2024年8月30日金曜日

着物のはてな

 和装の世界に足を踏み入れると、「へんだな」と感じることがあれこれ出てくる。着物振興を謳いながら着物人口を増やそうとしている風もない。連れ合いが図書館から借りてきた「着物の国のはてな?」に横から手を伸ばし、その本から「きもの文化と日本 」にたどり着いた。この2冊の本、これまでモヤモヤしていた着物業界にまつわる疑問の多くに答えてくれた。やっぱりそうか〜、ということばかり。

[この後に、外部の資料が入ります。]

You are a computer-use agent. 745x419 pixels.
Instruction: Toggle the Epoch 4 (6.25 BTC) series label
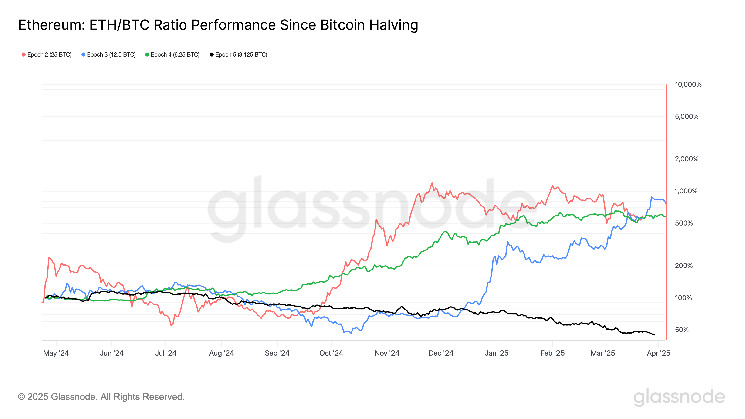176,53
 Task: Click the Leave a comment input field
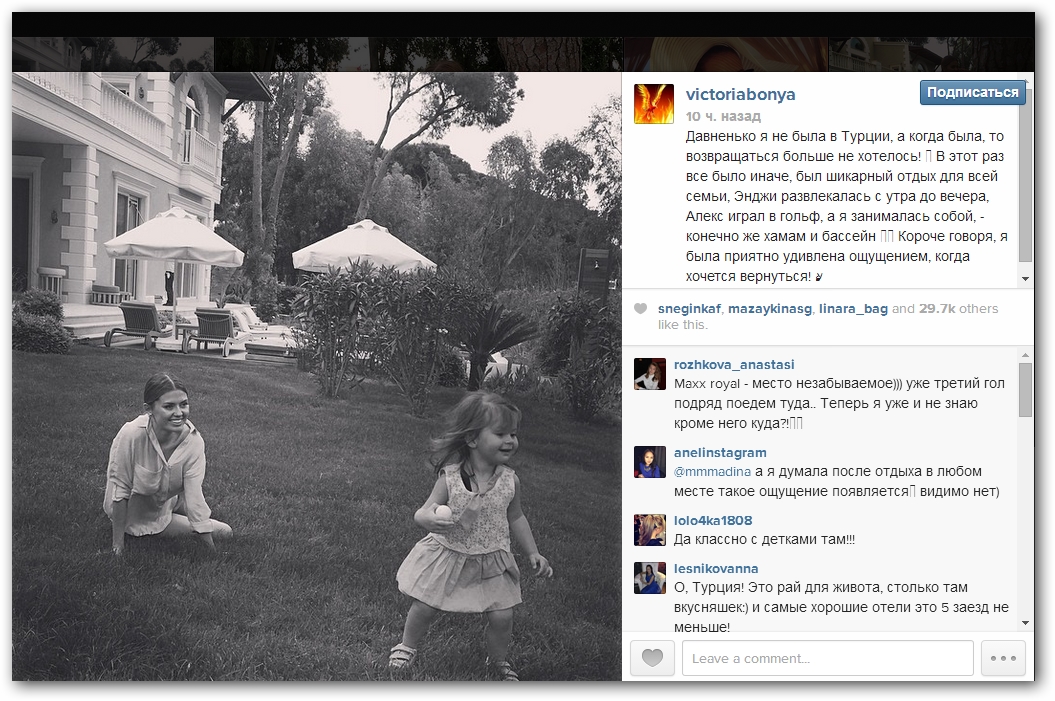(x=828, y=658)
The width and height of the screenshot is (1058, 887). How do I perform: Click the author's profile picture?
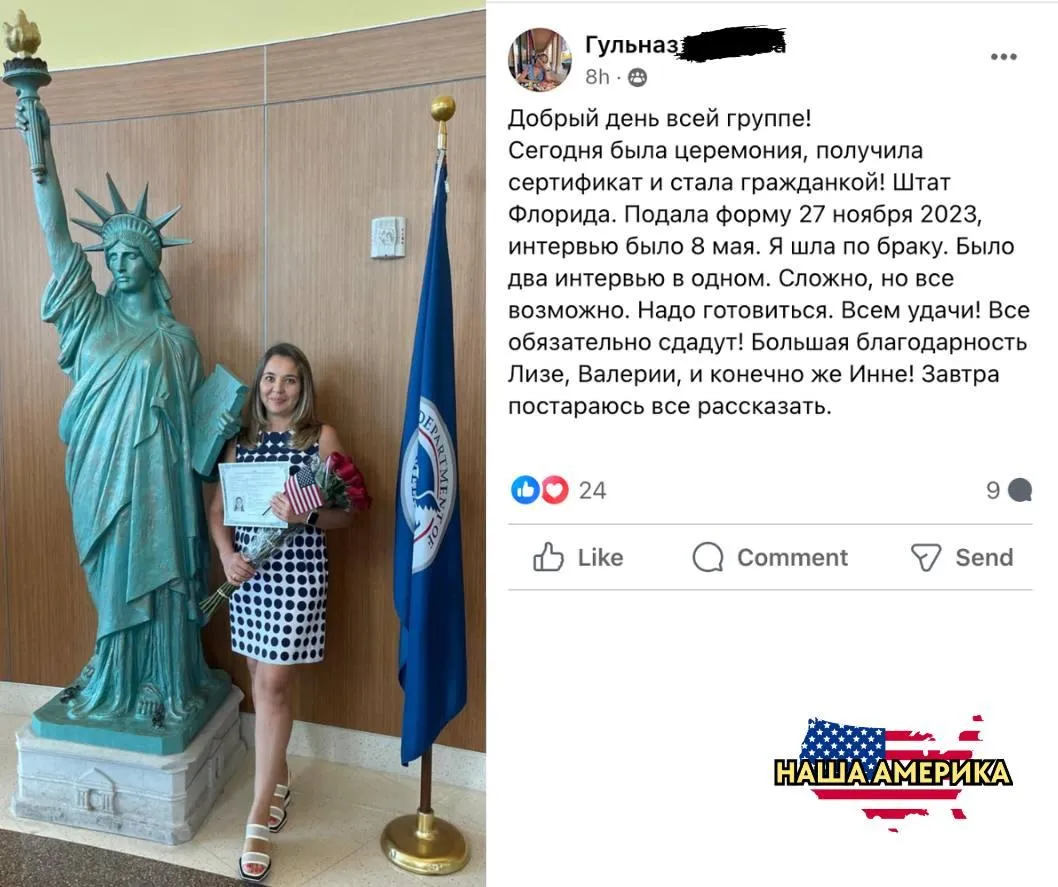540,59
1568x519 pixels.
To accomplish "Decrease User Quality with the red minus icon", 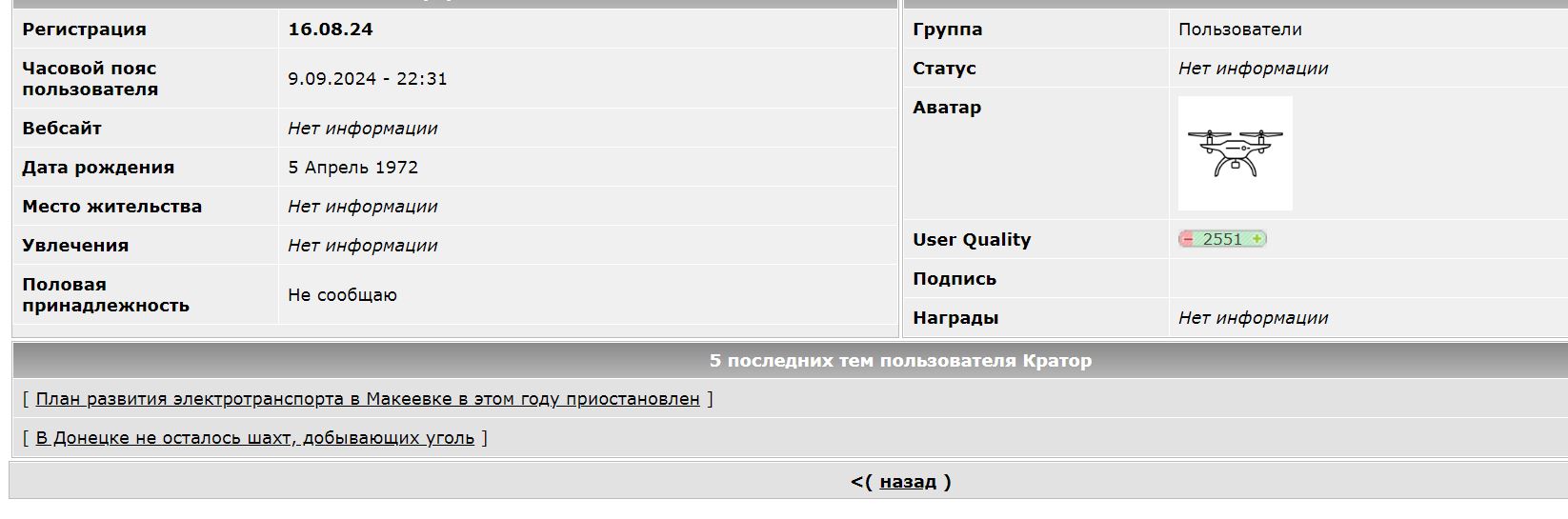I will [x=1187, y=239].
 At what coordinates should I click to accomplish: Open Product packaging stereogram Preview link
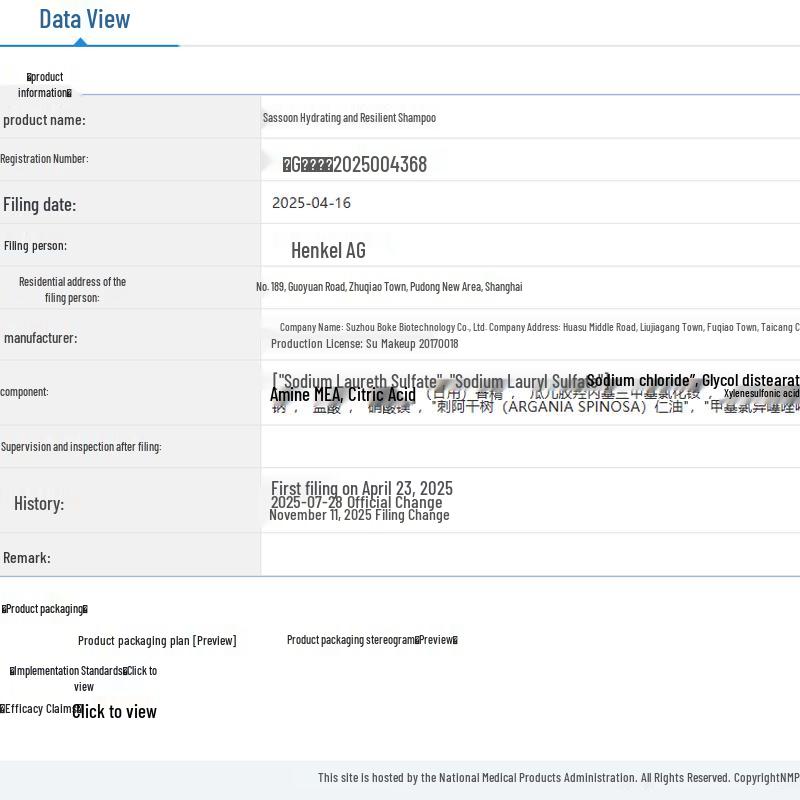point(372,640)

 1970年の300万部ベストセラー、「冠婚葬祭入門」が和服のスタンダードを作ってしまったらしい。当時、光文社がカッパブックという新書版サイズのシリーズを出していて、「頭の体操」といったベストセラーを連発させていた。「冠婚葬祭入門」を書いた塩月弥栄子さんは、14代千宗室の長女。この本をきっかけに、お茶の世界のスタンダードが和服のスタンダードに拡張されてしまう。お茶の世界が基準になってしまうと、普段着仕事着としての着物は横に追いやらてしまうよね。きっと着物警察と呼ばれている人たちのルーツは1970年の冠婚葬祭入門ある。ただの歴史修正主義者ではないか。